Health Benefits of Swimming and Why It’s So Good for Stress Relief – Swimming is especially good for stress relief because the strokes you take involve regular breathing, which helps trigger the part of your nervous system that controls rest and relaxation.
Swimming is also a wonderful method to burn calories. In 30 minutes, vigorous strokes like the butterfly can burn 400 calories.
1. Swimming is a great way to get a full-body workout.
When you swim, you use a lot of your upper and lower body, according to Brian Wright, an associate professor of kinesiology at DePauw University. Different strokes target different muscle groups, so you’ll get a well-rounded exercise if you mix them up. Some instances are as follows:
• The freestyle or crawl stroke works your shoulder and chest muscles while also engaging your thighs and back.
• The backstroke strengthens the posterior shoulder muscles and the upper back, improving posture.
• The biceps, triceps, pecs, lats, deltoids, and inner thighs are all worked out with breaststroke.
2. Swimming helps you burn calories.
Moving all of those muscles takes a lot of energy, which means you’re burning a lot of calories. The higher the intensity of your workout, the more calories you’ll burn.
Swimming, for example, burns roughly 220 calories in a 155-pound person every 30 minutes. More forceful strokes, like the butterfly, have been shown to burn more than 400 calories in 30 minutes.
The number of calories burned, however, is dependent on your swimming ability.
“A strong swimmer can glide through the water with ease, but a poor swimmer would burn many more calories,” says Lori Sherlock, associate professor of exercise physiology at West Virginia University and coordinator of the school’s aquatic therapy program.
3. Swimming is good for your heart and circulation.
For optimal health, the American Heart Association recommends two and a half hours of moderate-intensity exercise per week. Swimming can be just as effective as land-based activities such as biking, walking, or taking a dancing class in terms of providing a solid exercise.
Hydrostatic pressure, or the force a fluid exerts on an item, is another factor to consider. The water pressure on the body forces blood to the heart, which promotes circulation. The pressure increases as you go further into the water.
The perceived effort scale, which evaluates physiological signals like muscular tiredness, is a good way to figure out how much of a workout you’re receiving.
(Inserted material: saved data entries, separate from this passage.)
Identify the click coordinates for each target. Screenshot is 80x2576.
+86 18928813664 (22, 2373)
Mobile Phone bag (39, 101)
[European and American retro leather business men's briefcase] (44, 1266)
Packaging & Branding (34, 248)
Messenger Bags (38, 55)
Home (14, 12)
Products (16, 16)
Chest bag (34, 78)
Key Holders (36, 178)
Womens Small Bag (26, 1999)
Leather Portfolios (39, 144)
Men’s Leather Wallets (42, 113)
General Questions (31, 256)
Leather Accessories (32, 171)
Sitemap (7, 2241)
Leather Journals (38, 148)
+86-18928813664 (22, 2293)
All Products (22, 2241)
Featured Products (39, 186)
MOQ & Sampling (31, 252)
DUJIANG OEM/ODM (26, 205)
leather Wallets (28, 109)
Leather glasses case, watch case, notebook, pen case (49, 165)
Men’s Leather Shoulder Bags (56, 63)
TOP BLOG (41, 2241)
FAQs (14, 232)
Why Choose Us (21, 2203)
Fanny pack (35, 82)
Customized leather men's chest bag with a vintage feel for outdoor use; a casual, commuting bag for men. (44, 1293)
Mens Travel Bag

Heart rate monitors are usually a helpful tool for determining the intensity of a workout, but they are less reliable in the water.
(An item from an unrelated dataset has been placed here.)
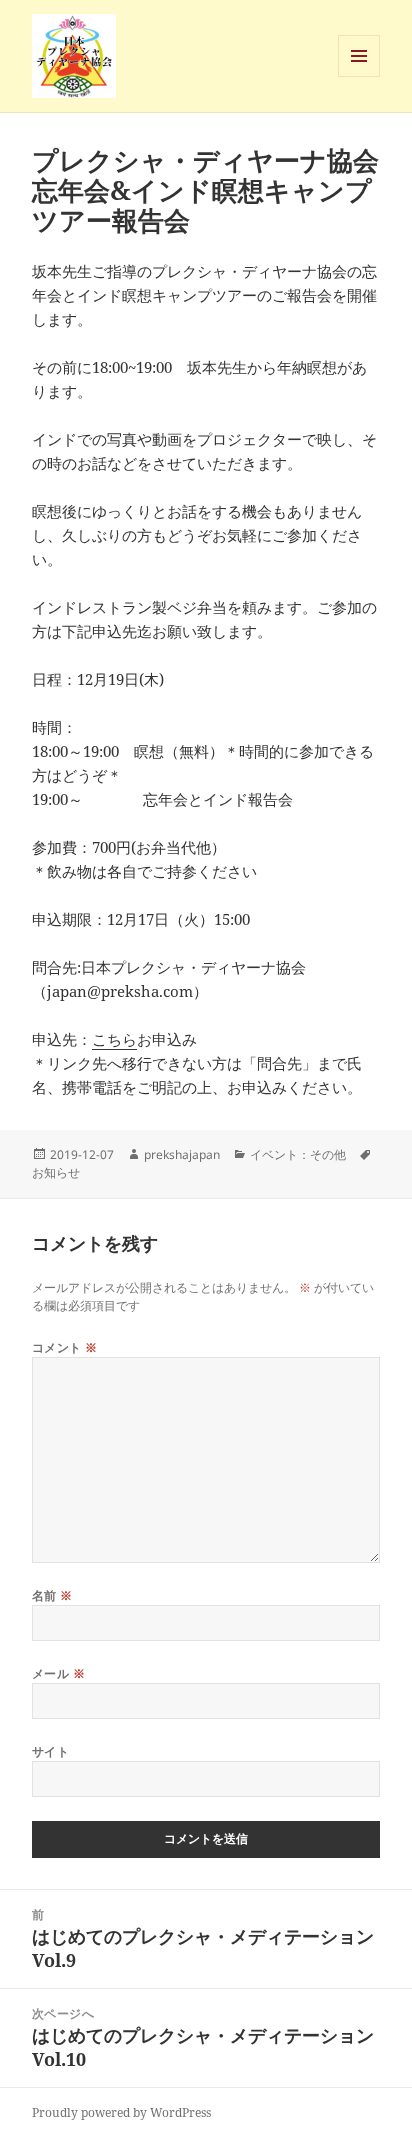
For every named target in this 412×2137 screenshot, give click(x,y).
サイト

“My greatest advice is to work at all intensity levels, assuming that’s medically appropriate,” Sherlock adds.
4. Swimming is a low-impact exercise.
Health Benefits of Swimming – When a person is submerged to chest level, the body is buoyant, which reduces body weight by around 90%.
“Because the activity is less weight-bearing, it is appropriate for some groups of people who want to stay active. In contrast to weight-bearing activities such as running, it can be done well into old age “According to Wright.
People who have difficulty, such as joint pain, when exercising on land will find that they have more freedom of movement in the water. Furthermore, hydrostatic pressure can aid in the reduction of joint pain sensitivity. People with arthritis, neck and back problems, fibromyalgia, and obesity may benefit the most from water-based exercise, according to studies.
5. Swimming is a stress reliever
Swimming, as well as other forms of physical activity, has been associated to reduced psychological stress and enhanced mood.
Swimming strokes, when done correctly, entail regular breathing, which can activate the parasympathetic nervous system, the part of our neurological system responsible for rest and relaxation.
Many individuals find the water pressure calming, “like a hug,” according to Sherlock, who adds that warm water is especially relaxing.
6. Swimming is a fantastic option for asthma sufferers.
Health Benefits of Swimming – Swimming may be a safer sport for asthma sufferers. Swimming, unlike an activity that demands heavy, repetitive breathing, such as long-distance running, encourages steady, moderate exertion unless it’s a competitive event. Indoor pools provide a warm, humid environment with fewer allergens than outdoor pools.
Swimming, as opposed to outdoor activities such as biking or hiking, is less likely to cause asthma attacks, according to Wright. Swimming has been shown in several studies to enhance lung function, particularly in children.
Swimming safety tips
Swimming, when compared to other kinds of exercise, has a low injury rate. A swimming pool, on the other hand, must be clean, well-ventilated, and have enough chlorine to sterilize the water. However, too much chlorine can irritate the skin, eyes, and respiratory system.
“Turn around and go out if you walk in and are smacked in the face with a chlorine sensation, such as burning eyes and nostrils. That’s a telltale sign that the water’s chemistry is off “According to Sherlock,
Wear shoes on the pool deck to avoid slipping or picking up fungus, which can grow on poorly maintained pool decks. Wear a life vest or belt if you are unsure of your swimming abilities.
Above all, never swim by yourself. A sudden illness, injury, or cramp, as well as overestimating your swimming abilities, might result in drowning.